[Saved entries]
※ ※ ※

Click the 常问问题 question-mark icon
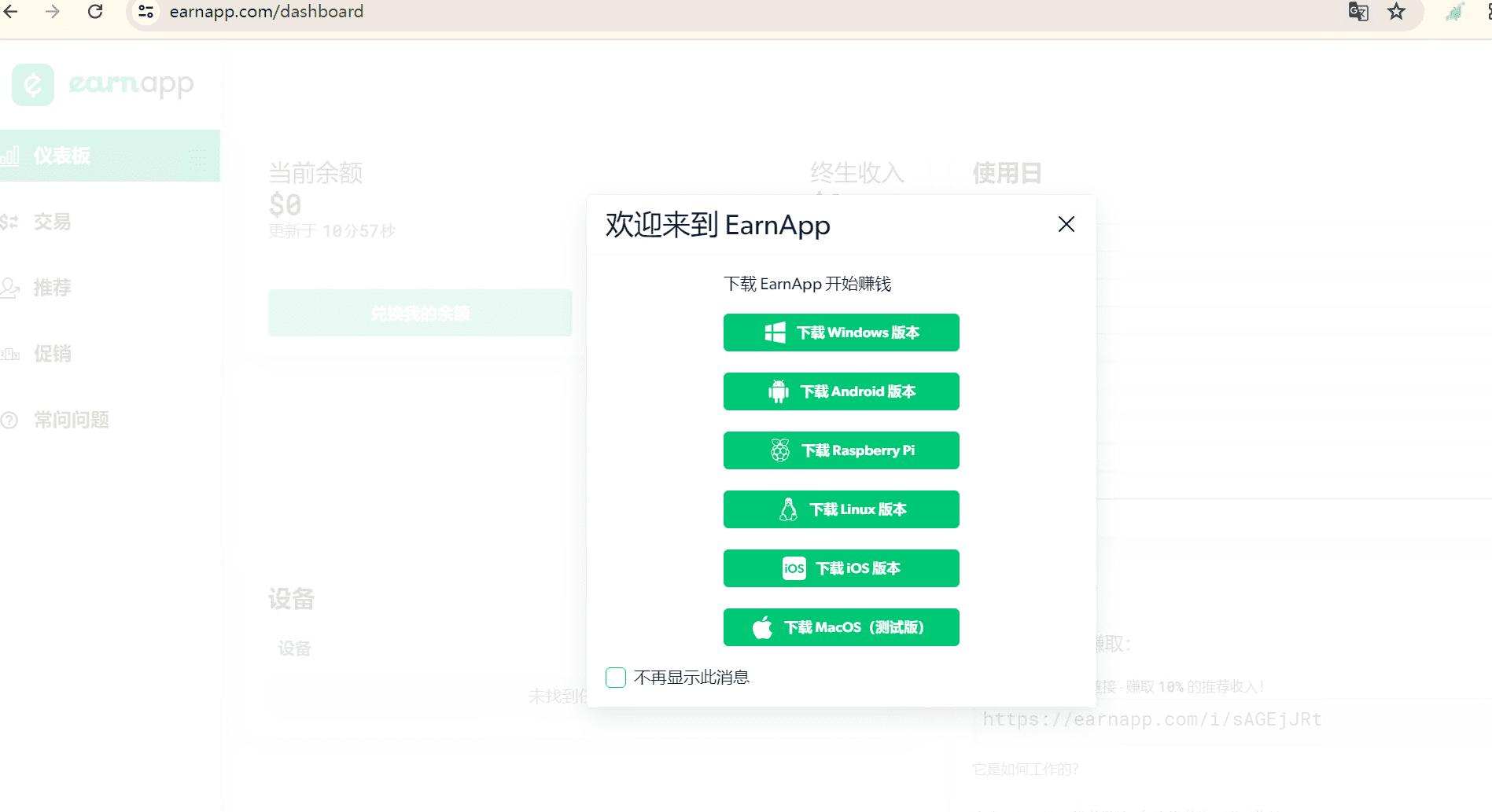 pyautogui.click(x=12, y=420)
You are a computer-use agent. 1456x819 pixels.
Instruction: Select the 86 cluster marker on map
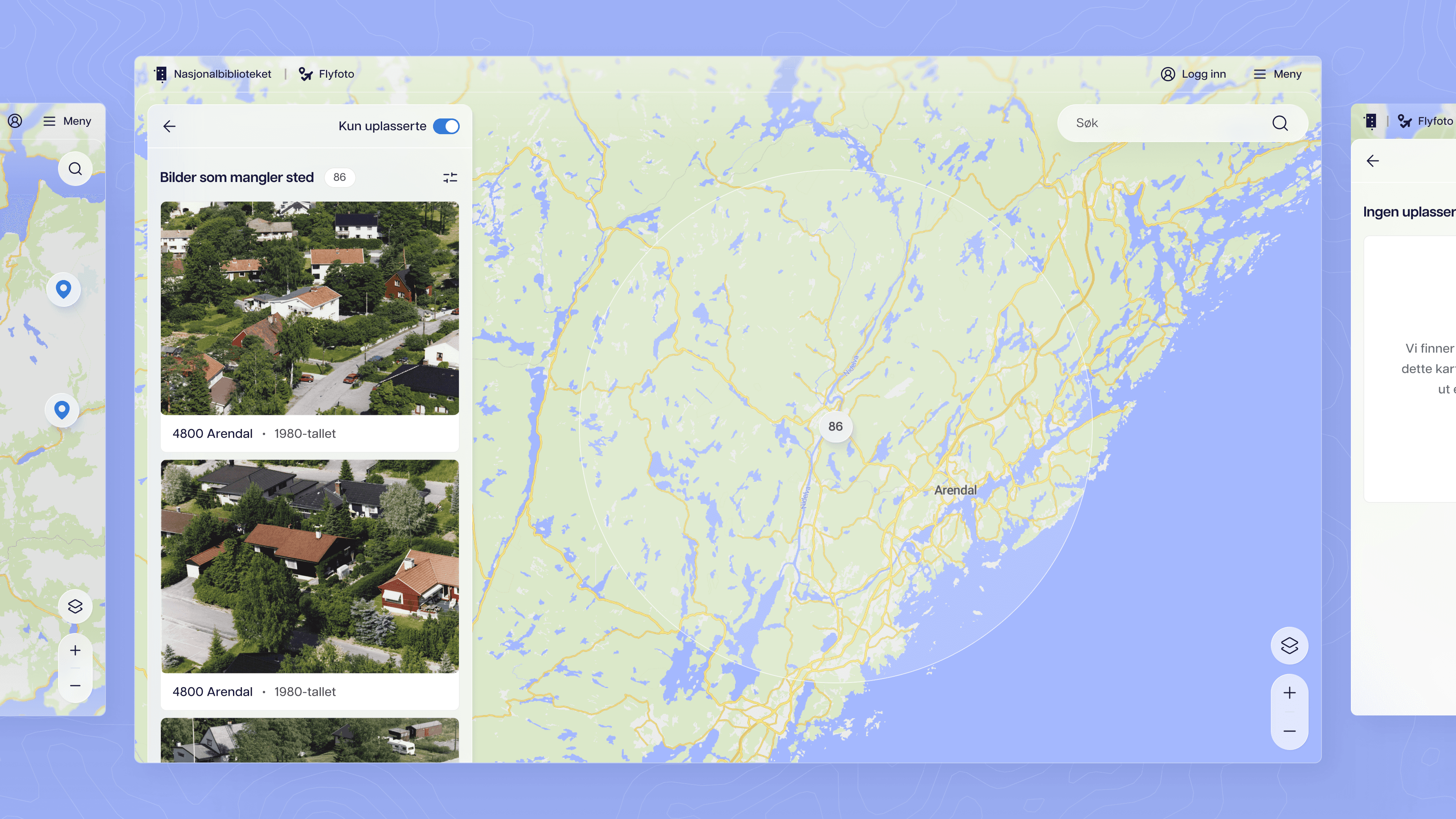tap(835, 426)
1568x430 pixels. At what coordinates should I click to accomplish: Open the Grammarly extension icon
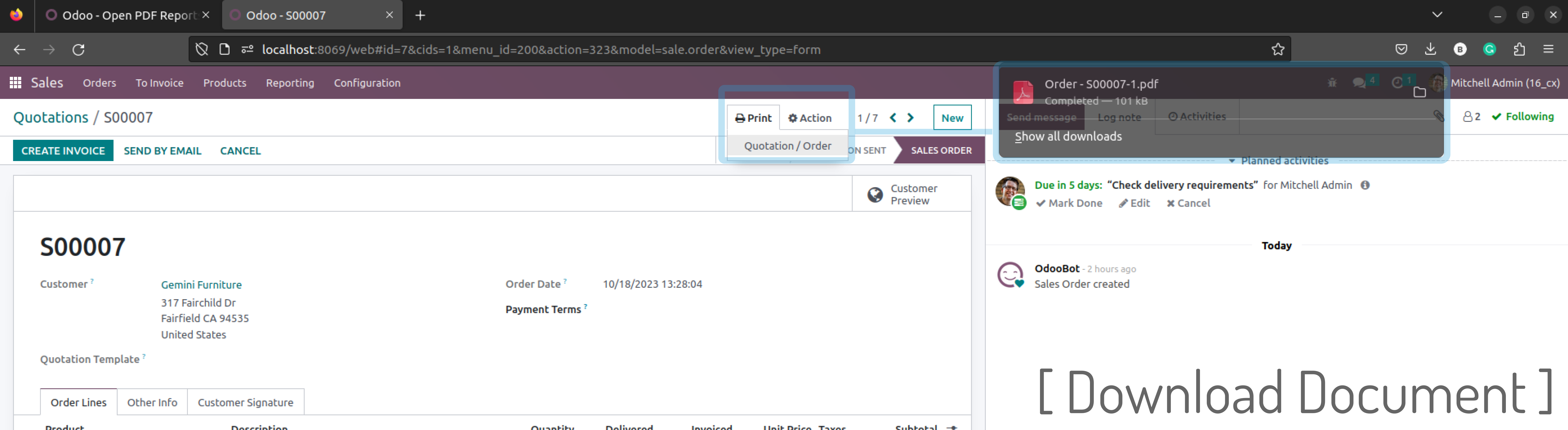[x=1489, y=49]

※ ※ ※

In transcribing the lines above, omit the images and keep all else exact.

Click the 常问问题 question-mark icon
 pyautogui.click(x=12, y=420)
You are a computer-use agent. 1456x819 pixels.
Instruction: Select the 86 cluster marker on map
tap(835, 426)
1568x430 pixels. At what coordinates should I click to accomplish: Open the Grammarly extension icon
[x=1489, y=49]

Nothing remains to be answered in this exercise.